Methods: IFNα (dissociation-enhanced lanthanide fluorescent immunoassay), IFNγ-inducible protein 10 (IP-10) (ELISA) and sialic acid-binding Ig-like lectin 1 (SIGLEC-1) (flow cytometry) were serial measured in 26 lupus patients (77 total visits, 108 differential visits) and compared with serum titres of Anti-dsDNA (ELISA and radioimmunoassay), Anti-dsDNA-NcX ELISA, Anti-Nuc ELISA, and complement C3 and C4. DA was evaluated using the British Isles Lupus Assessment Group 2004 Index (BILAG-2004) and were compared longitudinally to biomarker behaviours.

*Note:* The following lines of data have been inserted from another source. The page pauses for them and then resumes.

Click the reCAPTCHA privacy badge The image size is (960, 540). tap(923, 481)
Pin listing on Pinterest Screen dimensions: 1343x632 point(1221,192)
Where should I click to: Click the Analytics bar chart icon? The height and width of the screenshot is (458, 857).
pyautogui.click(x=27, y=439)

Results: 25 differential visits with an increase in BILAG-2004 >3 and 22 differential visits with a decrease in BILAG- 2004 <-3 were assessed. 61 differential visits with stable disease activity were excluded because of severeal reasons (e.g. impossible discrimation between unsensitivity of a biomarker and correct classification). Correct classification rates for increased and decreased disease activities were obtained for SIGLEC-1 (76% vs 50%), C3 (48% vs. 59%), Anti-Nuc ELISA (56% vs. 27%), Anti-dsDNA-NcX ELISA (52% vs 32%), C4 (24% vs 50%), Anti-dsDNA ELISA (36% vs 31%), IFNα (32% vs 32%), IP-10 (28% vs 36%) and Farr-assay (16% vs 4%).

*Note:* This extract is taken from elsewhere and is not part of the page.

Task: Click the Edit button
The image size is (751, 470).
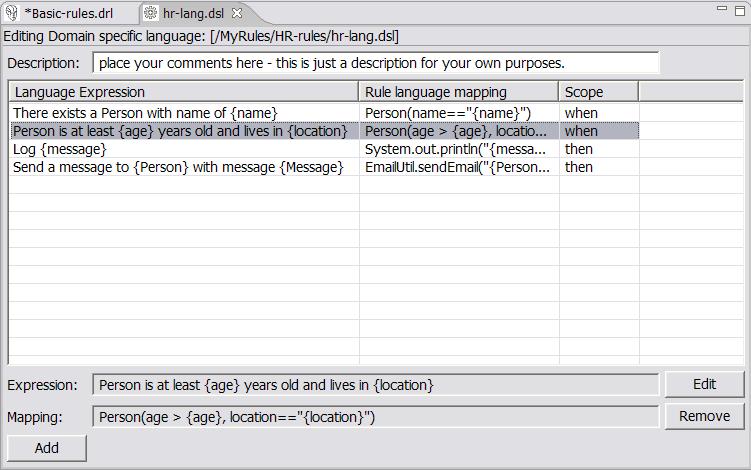Action: 704,385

Conclusion: This is the first study in SLE that benchmark biomarkers for the classification of increased or decreased disease activity. Only SIGLEC-1 (63.8 %) and C3 (53.2 %) demonstrated a moderate rate of cumulative correct classifications. Despite of these results should be confirmed in a larger cohort, these data suggest that several new and traditional biomarkers are overestimated in their clinical usefulness.